TEXTE CITÉ
Cinéaste d'exploration, il filmera sur les terrains les plus divers, aux
côtés de Jacques Cousteau, Paul Émile Victor, ou Maurice Herzog.
Il apportera au film documentaire un souffle nouveau, avec une double
exigence d'authenticité absolue et de qualité technique et artistique.
Sorti de l'École Nationale des Arts Décoratifs de Paris en 1924, Marcel Ichac est d'abord journaliste et publicitaire. Il découvre la montagne à
l'âge de 20 ans, puis aborde l'alpinisme et le cinéma en amateur en 1934,
achetant sa première caméra chez un brocanteur.
Dans la foulée il assiste le dessinateur Samivel dans la réalisation d'un
film sur l'Aiguille Verte, et réalise ses premiers courts métrages sur le
ski.
Ses essais d'amateur sont remarqués par les connaisseurs, et le cinéma
devient vite une passion dont il fera son métier.
Réalisateur d'une cinquantaine de films, producteur (Filmartic puis Films
Marcel Ichac), il sera primé dans une trentaine de festivals internationaux
(Oscar du meilleur court métrage à Hollywood en 1964, Cannes, Trento, les
Diablerets, Cortina d'Ampezzo, Banff, etc.).
L'Himalaya
Marcel Ichac sera le cinéaste des deux premières expéditions françaises dans
l'Himalaya.
En 1936, il participe à la première expédition française, menée par Henri de
Ségogne.
Le film qu'il en rapporte, "l'impressionnant Karakoram fera date dans
l'histoire des relations entre le cinéma et la montagne" (Le Cinéma,
Larousse, 1966). Il sera Lion d'argent au festival de Venise 1938. Pour le
cinquantenaire de cette expédition, et avec le recul du temps, Marcel Ichac
sortira une toute nouvelle version de ce film.
En 1950, il part de nouveau pour l'Himalaya, avec M. Herzog, L. Terray,
L. Lachenal, G. Rébuffat, J. Couzy, M. Schatz, J. Oudot, et F. de Noyelle. C'est
l'expédition à l'Annapurna, premier sommet de 8000 mètres jamais vaincu. Les
images qu'il rapportera de cette aventure retentissante – le film Victoire
sur l'Annapurna et de nombreuses photos (livre Regards vers l'Annapurna) –
marqueront la mémoire collective.
Son journal de bord servira à Maurice Herzog pour la rédaction de son
ouvrage Annapurna Premier 8000.
Ils sont parmi les premiers européens à pénétrer l'Himalaya centrale.
Responsable de la documentation scientifique, Ichac pourra ainsi rapporter
des observations géologiques et géographiques nouvelles sur l'Himalaya (dont
une correction des cartes existantes), qui lui vaudront d'être lauréat de
l'Académie des Sciences (1951).
Tous les terrains d'exploration
"Grand maître du documentaire" (Dictionnaire du Cinéma, Jean Tulard, 1992),
Marcel Ichac ne s'en est pas tenu à la montagne, s'aventurant, caméra à la
main, sur plusieurs terrains d'exploration du 20ème siècle.
En 1939, il tourne, dans des conditions semi-clandestines, le premier
reportage jamais réalisé sur les lieux saints de l'Islam : Pèlerinage à La
Mecque. Puis il réalise des films qui sont considérés comme les premiers
véritables documentaires de spéléologie (Sondeurs d'abîmes en 1943, Padirac,
Rivière de la nuit en 1949.

DONNÉES FOURNIES
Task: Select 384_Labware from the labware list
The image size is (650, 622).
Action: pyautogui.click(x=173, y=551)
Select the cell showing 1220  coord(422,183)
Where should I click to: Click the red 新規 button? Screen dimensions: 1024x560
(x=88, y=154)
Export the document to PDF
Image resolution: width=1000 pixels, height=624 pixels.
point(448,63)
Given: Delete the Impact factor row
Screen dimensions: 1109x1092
...
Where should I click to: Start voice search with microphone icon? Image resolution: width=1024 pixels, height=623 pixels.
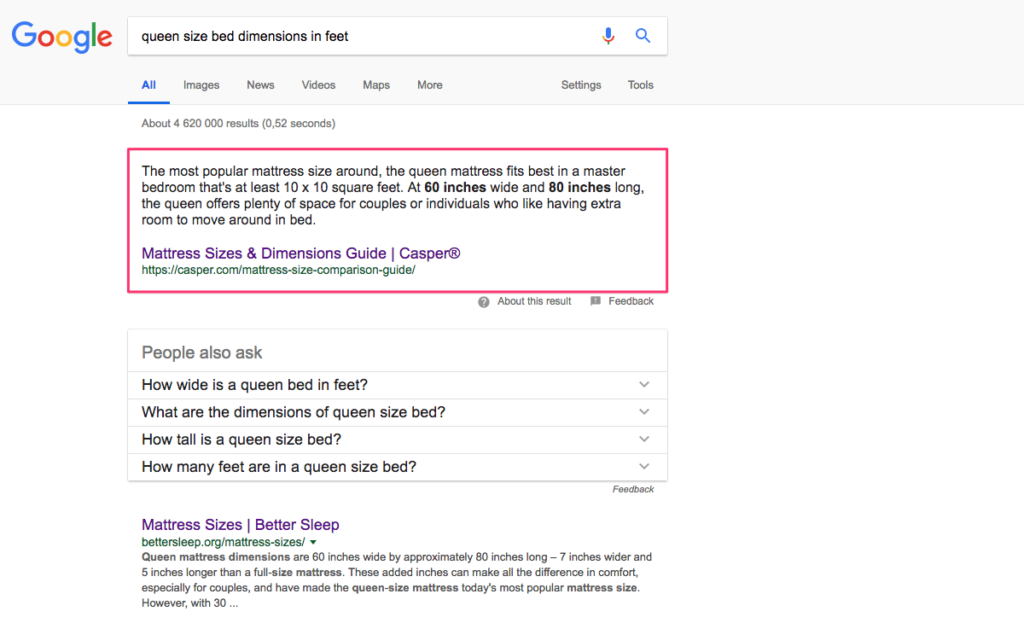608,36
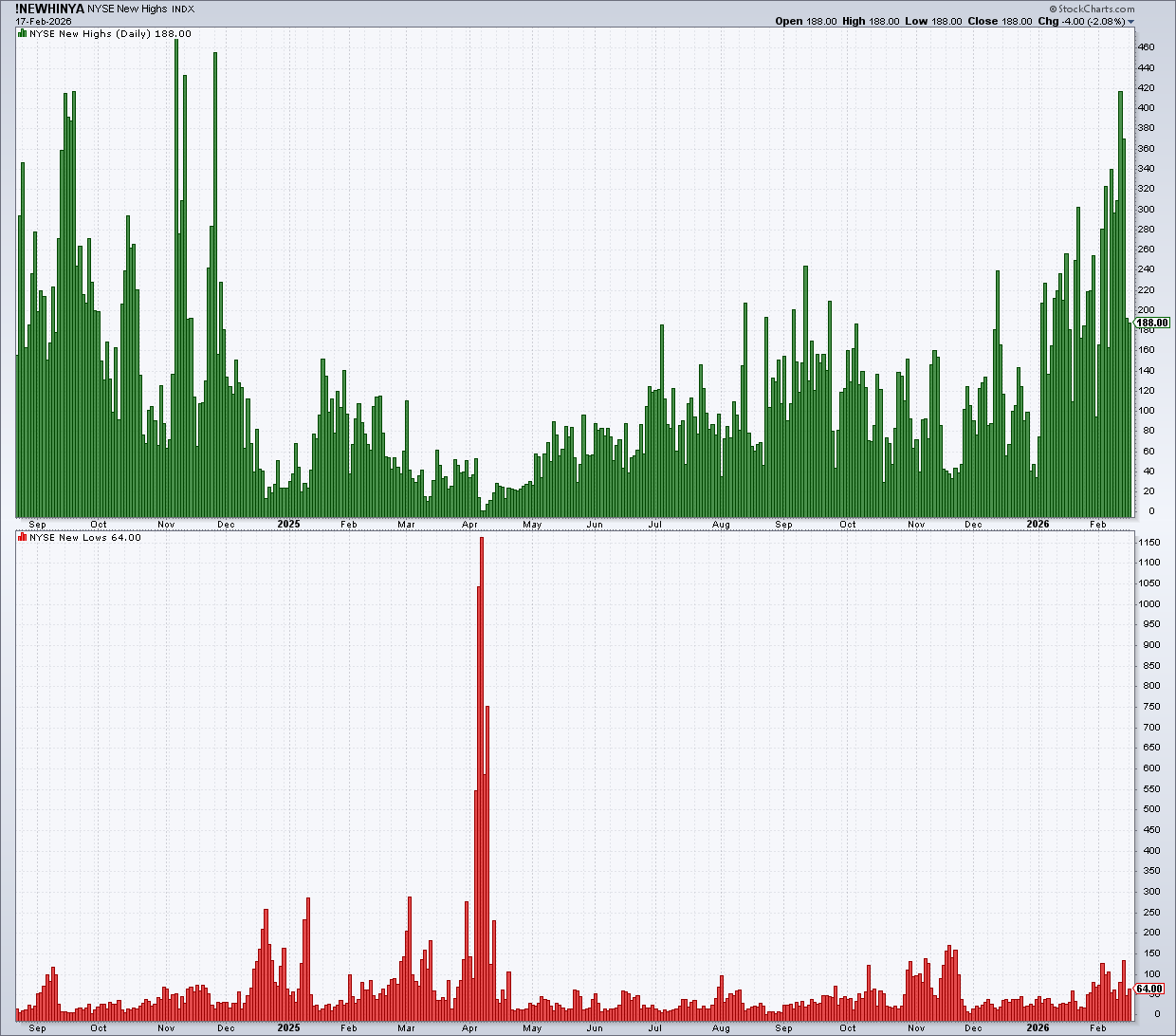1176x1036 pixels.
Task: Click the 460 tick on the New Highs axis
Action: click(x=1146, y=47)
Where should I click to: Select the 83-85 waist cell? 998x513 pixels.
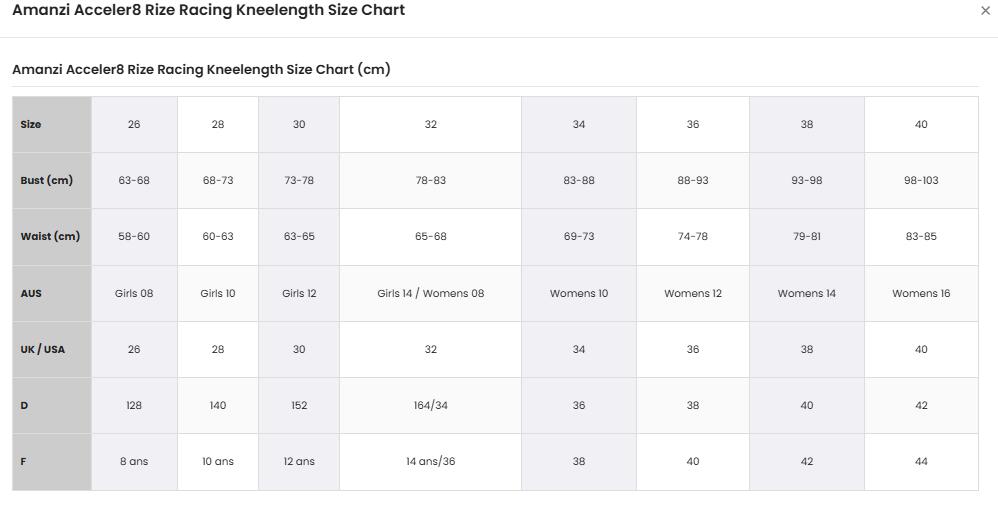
==
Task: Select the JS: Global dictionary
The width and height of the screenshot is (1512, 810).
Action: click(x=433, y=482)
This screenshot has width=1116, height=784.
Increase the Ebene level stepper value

CONSIGNES
(a) Répondez à ces questions sur le texte consacré à Marcel Ichac :
(i) En quelle année sort-il de l'École Nationale des Arts Décoratifs de Paris ?
(ii) Qui mène la première expédition française dans l'Himalaya, en 1936 ?
(iii) Quel film de spéléologie réalise-t-il en 1943 ?
(b) Recopiez sans aucun changement le passage du texte consacré à Marcel Ichac qui s'ouvre sur les mots contenant « En 1950, il » et se clôt sur « pénétrer l'Himalaya centrale. ».
(c) D'après le texte consacré à Marcel Ichac, pourquoi devient-il lauréat de l'Académie des Sciences en 1951 ?
Les enregistrements n'ont ici aucun rôle.

CORRIGÉS
(a)
(i) En 1924.
(ii) Henri de Ségogne.
(iii) Sondeurs d'abîmes.

(b)
En 1950, il part de nouveau pour l'Himalaya, avec M. Herzog, L. Terray,
L. Lachenal, G. Rébuffat, J. Couzy, M. Schatz, J. Oudot, et F. de Noyelle. C'est
l'expédition à l'Annapurna, premier sommet de 8000 mètres jamais vaincu. Les
images qu'il rapportera de cette aventure retentissante – le film Victoire
sur l'Annapurna et de nombreuses photos (livre Regards vers l'Annapurna) –
marqueront la mémoire collective.
Son journal de bord servira à Maurice Herzog pour la rédaction de son
ouvrage Annapurna Premier 8000.
Ils sont parmi les premiers européens à pénétrer l'Himalaya centrale.

(c) Pendant l'expédition de 1950 à l'Annapurna, il est responsable de la documentation scientifique. Il rapporte ainsi des observations géologiques et géographiques nouvelles sur l'Himalaya, dont une correction des cartes existantes, et ces travaux lui valent ce titre.